[Opening Data extract section]

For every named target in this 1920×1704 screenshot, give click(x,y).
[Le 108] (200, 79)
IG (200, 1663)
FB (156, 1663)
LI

[Closing Data extract section]

When the entries above are retyped, each line must stay exactly as it is.

# [Response area]
For every named target in this 1920×1704 screenshot, give click(x,y).
[Le 108] (200, 79)
IG (200, 1663)
FB (156, 1663)
LI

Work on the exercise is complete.